Given all this information, how do you design a process to achieve your institution’s goals? Step one is to organize the institution. This involves building internal relationships and collaborations. Relationships are built by setting appropriate expectations, communicating, and achieving shared objectives. Internal relationships and collaborations are not one-time events or conversations. Relationships imply ongoing communication, feedback, and assessment. Start early and nurture often.

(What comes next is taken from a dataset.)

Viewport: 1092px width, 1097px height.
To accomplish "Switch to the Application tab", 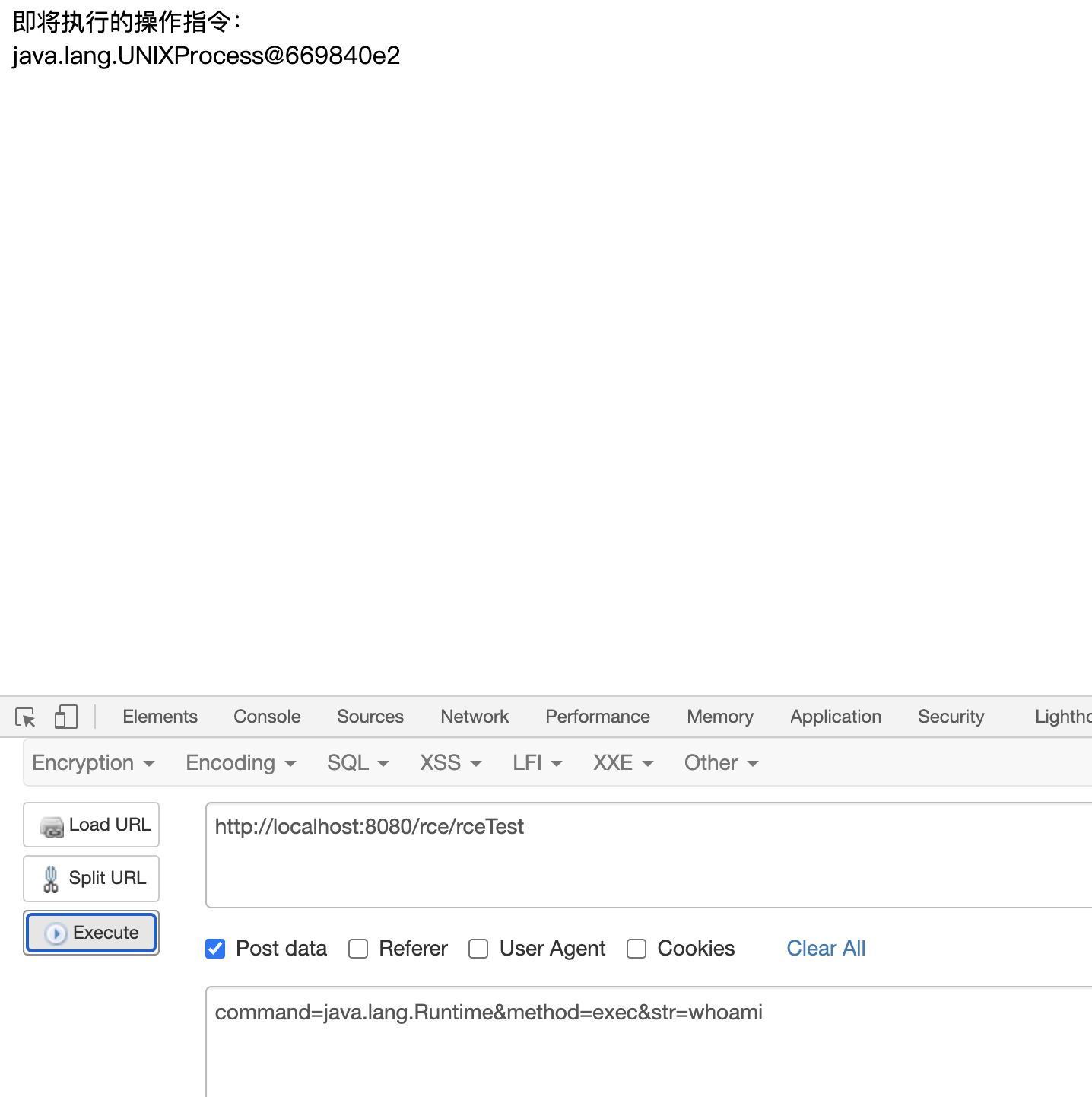I will pyautogui.click(x=834, y=716).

Many methods for nurturing exist. These include regularly scheduled meetings; round-robin e-mails (but be careful who gets copied); informal brown-bag lunches to discuss topics and issues; working groups on the various topics; and timely reports to the institutional community and leadership. It is important to make sure that these relationships will remain in place once a third party is introduced into the process.

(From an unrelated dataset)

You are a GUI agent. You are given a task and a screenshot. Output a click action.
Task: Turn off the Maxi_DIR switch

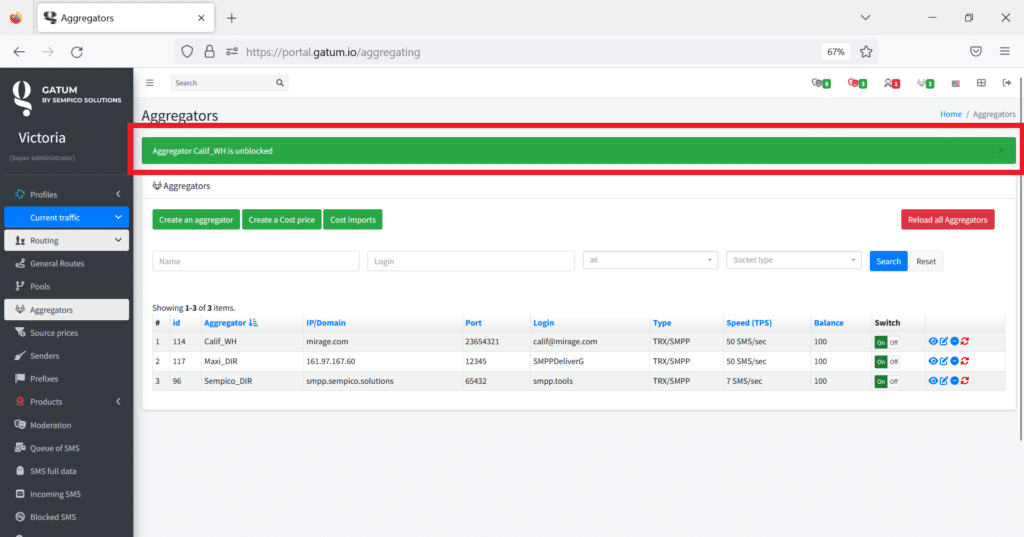point(894,362)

Step two can be categorized as organizing the third party. This is a critical step, as one successful end run around the CIO sets the precedent for many others. Fitting the third party or vendor into the process can be a natural event provided that all the internal parties involved understand what the institution needs and the goal of the relationship.

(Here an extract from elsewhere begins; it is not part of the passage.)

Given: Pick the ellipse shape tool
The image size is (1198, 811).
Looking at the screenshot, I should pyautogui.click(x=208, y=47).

Another step in organizing the third party is to understand what they require from the relationship (as detailed above regarding Maslow’s hierarchy). Therefore, creating a structure that optimizes and accommodates the needs of all parties is likely to be the most successful. Tips for creating this structure include the following:

  • Look beyond the immediate deal to consider further vendor involvement, for example,
  • Internships for students or staff
  • Advisory board membership
  • Talks to campus constituencies
  • Projects in collaboration with students or staff
  • Consider introductions to other vendors and possible inter-company partnerships
  • Define the institution’s role as it relates to
  • Other, similar types of institutions
  • Other, dissimilar educational institutions
  • Professional organizations
  • Corporate partners
  • Define the role of institutional personnel by
  • Building and maintaining relationships
  • Sticking to the game plan
  • Use higher education–specific leverage, such as
  • The institution’s ability to influence/impact decisions in other spheres, like professional organizations
  • The fact that CIOs in higher education tend to get jobs as CIOs at other higher education institutions when they change positions
  • Higher education is a small world, and the people in it talk to each other frequently

You have lots of choices, so select the ones that will accomplish short- and long-term goals to keep internal and external relationships vital. For instance, say you have a set budget that allows for procurement of a product that meets a current need but doesn’t provide for growth. You could let the vendor know you need to spend less than $X this year but will be seeking additional funding to meet projected growth the following budget year. Therefore, the potential deal is not just about this year but about this year plus next year or more.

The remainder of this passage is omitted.